To learn more about bats in general check the wonderful Bat Conservation International site.

I will be at the Field Museum tomorrow (Thursday), and so if you follow me on instagram or twitter I'll be posting a few photos.

Prothonotary Warbler : : Prothonotaria citrea

3

June 05, 2012


I worked on a Prothonotary Warbler in the bird lab, last week at the Field Museum. Like everything else I work on, it was an unfortunate window kill. It was an adult female that was at least a year old. I had come across Prothonotaries in the lab before, but knew little about this species of warbler. They have amazingly bright yellow plumage, and thus their name refers to the yellow cloaks worn by Roman Catholic papal clerks (prothonotaries).

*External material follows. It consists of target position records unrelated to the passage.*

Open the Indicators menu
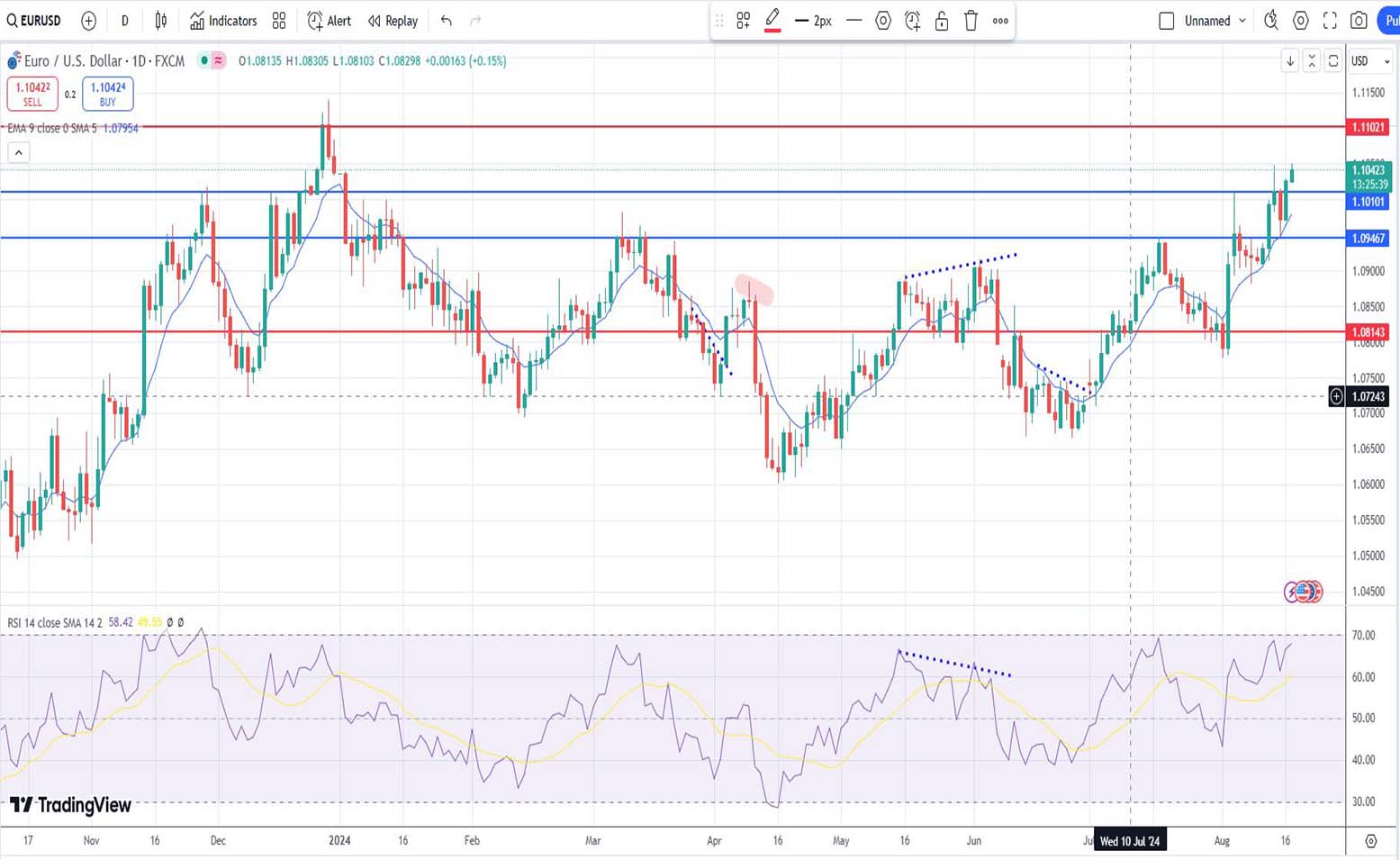 [x=223, y=21]
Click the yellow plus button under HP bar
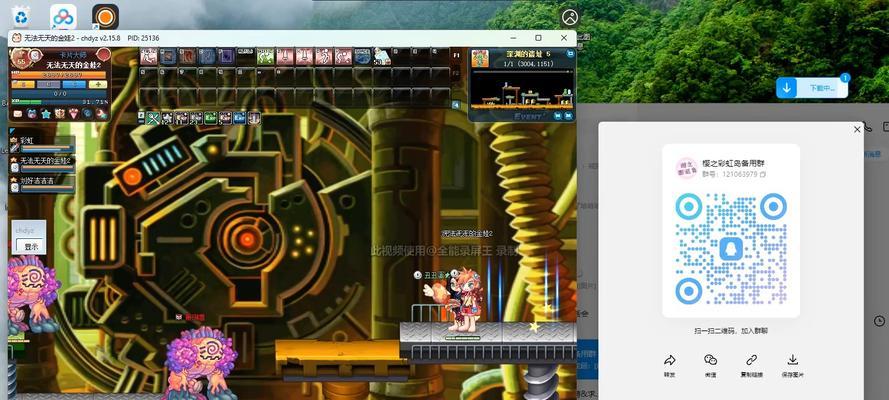889x400 pixels. (98, 84)

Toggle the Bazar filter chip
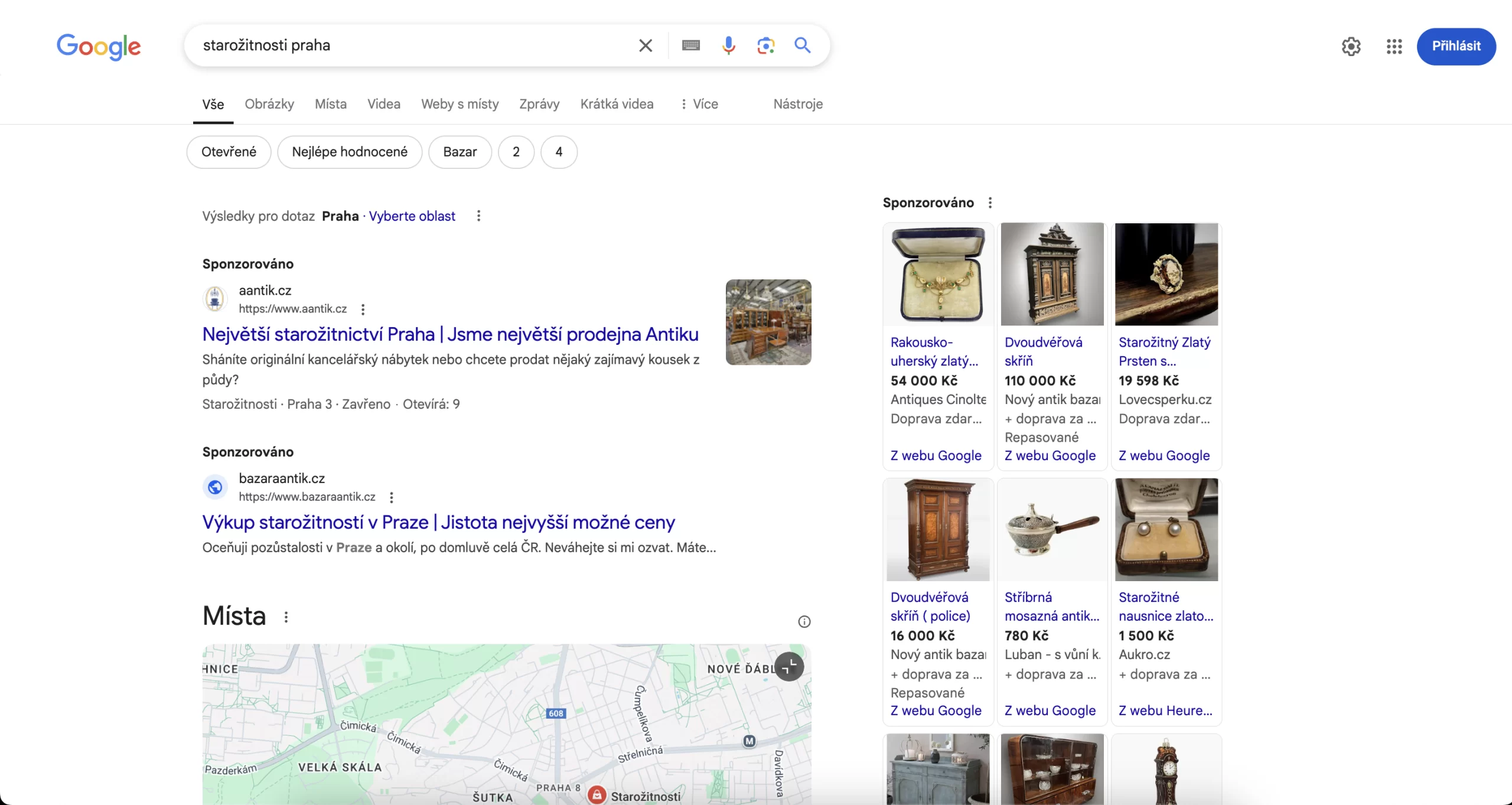pos(460,152)
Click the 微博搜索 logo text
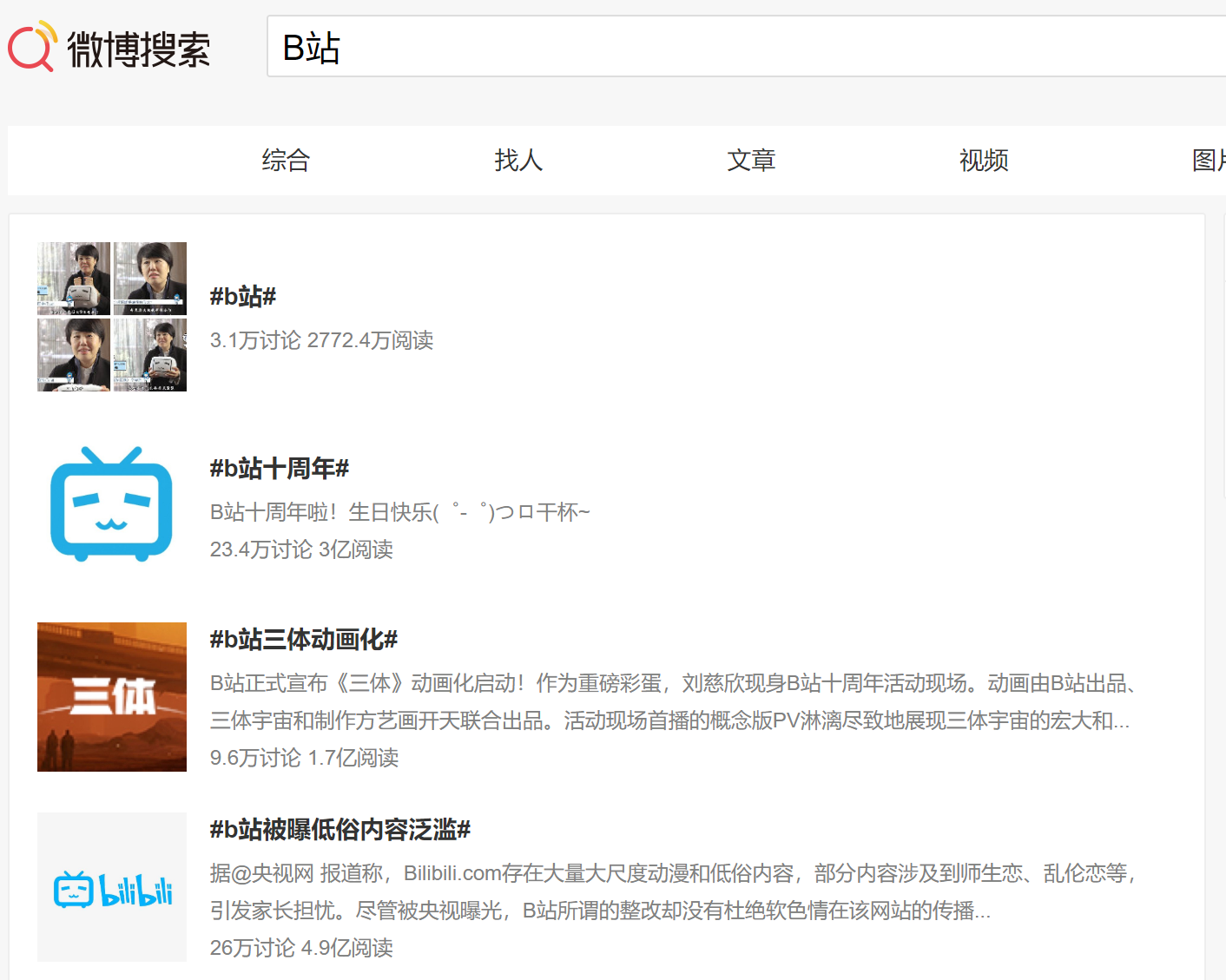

P. citrea prefers wet habitat: swamps, bottomland hardwood forests, and mangrove forests. It winters in mangrove forests of Central and South America, and breeds in bottomland hardwood forests mainly in the Southeastern US. They are supposedly the only wood warbler species that will nest in tree cavities, often using holes previously excavated by woodpeckers.

As they require pretty specific habitat, their survival depends on us preserving it. There have been nesting box programs that have some amount of success in boosting breeding populations. It remains to be seen, however, how the effects of loss of wintering habitat in Central and South America will affect their numbers.